___ Supplied material ___

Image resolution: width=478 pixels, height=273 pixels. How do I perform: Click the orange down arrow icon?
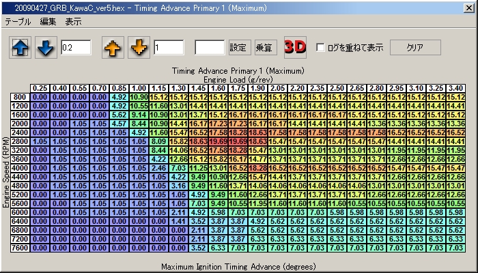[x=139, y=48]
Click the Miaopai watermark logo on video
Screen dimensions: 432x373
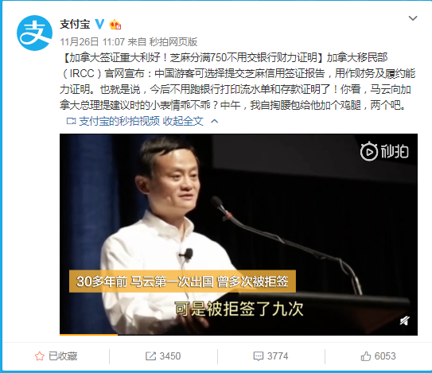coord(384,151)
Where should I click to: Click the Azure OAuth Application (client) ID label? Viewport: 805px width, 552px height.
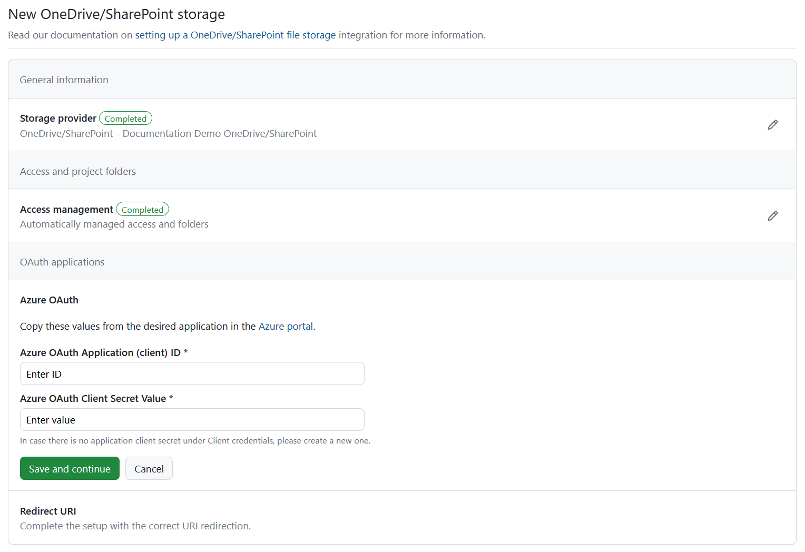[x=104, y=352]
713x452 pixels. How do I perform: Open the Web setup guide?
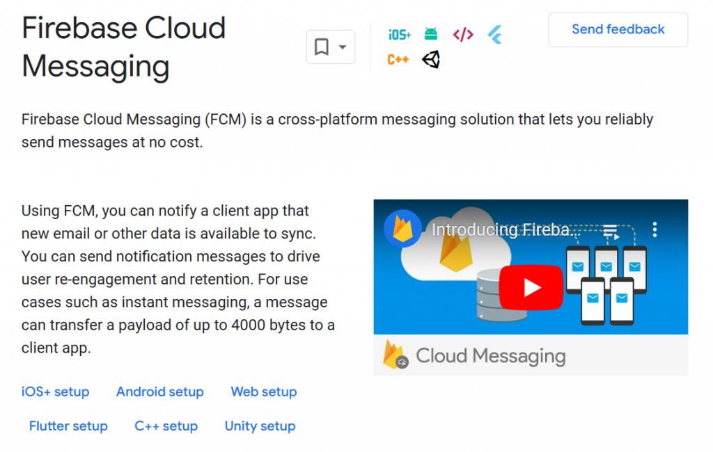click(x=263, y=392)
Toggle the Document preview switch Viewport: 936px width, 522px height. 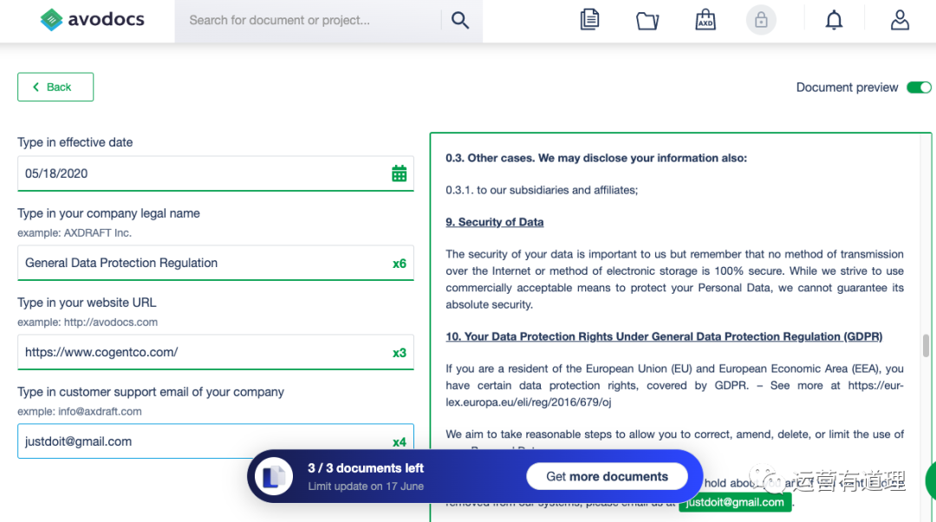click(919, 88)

___

■ **Written task**: Tally the lines of the material above that contain the string "pixels", matching case exactly, and give only the number.

■ **Solution for this task**: 2